Have you ever wanted to hear something straight from the horse’s mouth?
If so, you’ve wanted the honest truth from the original source.
Maybe you heard that your best friend was fighting with her boyfriend. Could be true. But you’re not satisfied with a rumor. You want to hear the story directly from her—straight from the horse’s mouth.
But how is your friend like a horse? And why are we looking in her mouth?
It’s because one of the most ancient ways of knowing a horse’s age is by looking at its teeth. You see, horses’ teeth emerge—and then deteriorate—in a very predictable pattern.
When horses are born, their teeth are buried in their gums. Within eight days, their baby teeth, also called milk teeth, start to come in. By age one, all 24 of the milk teeth are in place.
Over the next five years, those milk teeth are shed and replaced with permanent teeth. Then, the edges of those teeth are slowly worn away as the horse grinds grass day after day. By age eight, the teeth are so worn down that a “dental star” appears—the dark core of the tooth, finally exposed to the light of day.
At age 10, a brownish groove appears in the horse’s upper corner incisors. The groove extends farther and farther down the tooth until the horse hits 20. Then it begins to slowly disappear and is gone by age 30.
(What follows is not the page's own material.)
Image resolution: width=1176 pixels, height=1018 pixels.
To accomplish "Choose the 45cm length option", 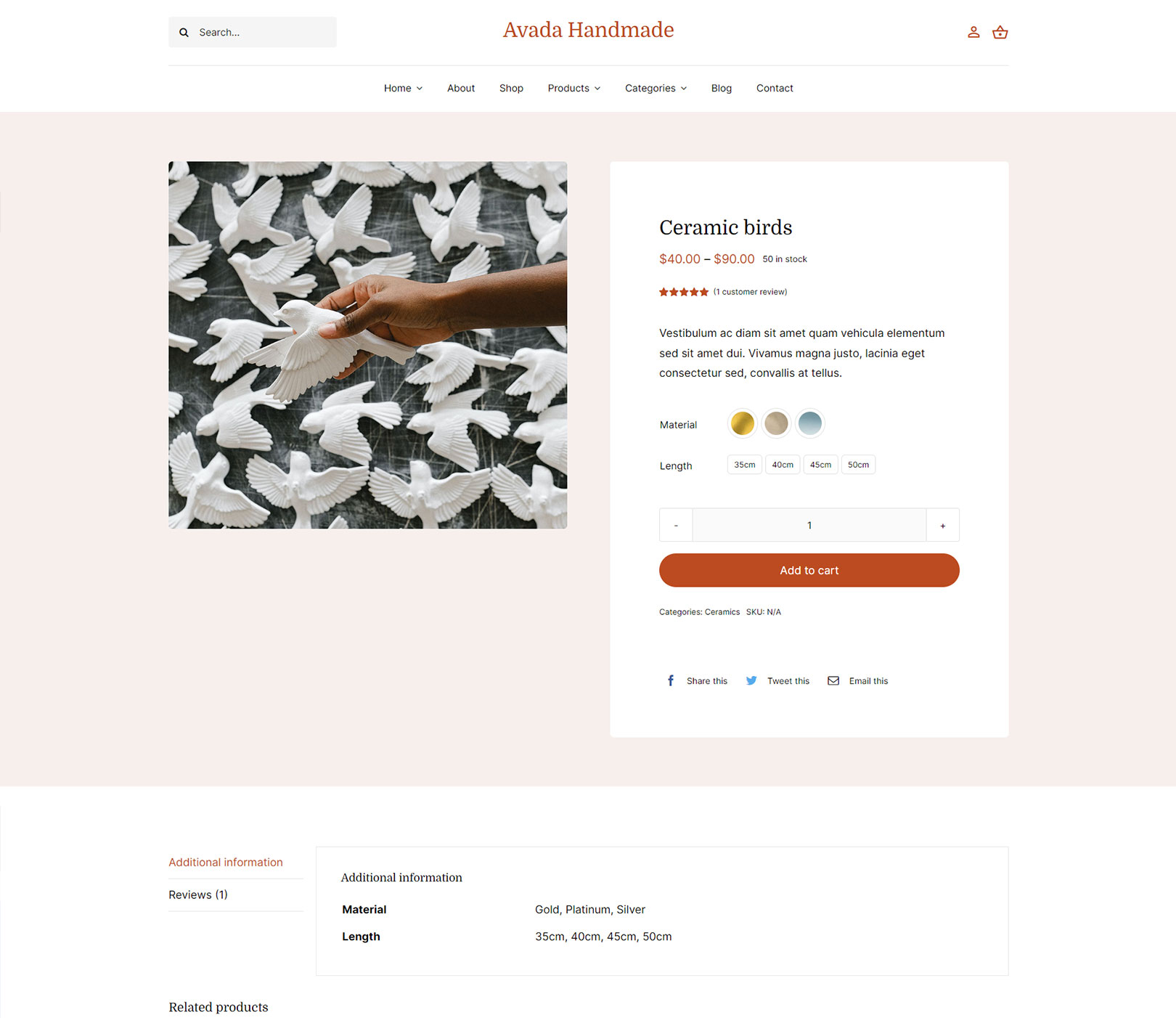I will [820, 465].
All these changes are highly predictable. So by looking at a horse’s teeth, you can make a reasonable guess at its age.
In contrast, looking at your friend’s teeth won’t tell you jack squat about her boyfriend. But at least she’ll know that you’re coming to her for the truth.
That’s your tidbit for today: if news comes straight from the horse’s mouth, it comes from the person directly concerned—the most reliable source.
That segment was written by Samantha Enslen, who runs Dragonfly Editorial. You can find her at dragonflyeditorial.com or on Twitter as @DragonflyEdit.
Ammer, Christine. From the horse’s mouth. American Heritage Dictionary of Idioms, 2nd ed. Houghton Mifflin Harcourt, 2013.
Ayto, John. Horse, (straight) from the horse’s mouth. Oxford Dictionary of English Idioms, 3rd ed. Oxford University Press, 2010.
Oxford English Dictionary, online edition. Oxford University Press. http://bit.ly/28Ng58J (subscription required, accessed June 20, 2016).
Dent, Susie. Brewer’s Dictionary of Phrase and Fable, 19th ed. Chambers Harrap, 2012.
Image courtesy of Shutterstock.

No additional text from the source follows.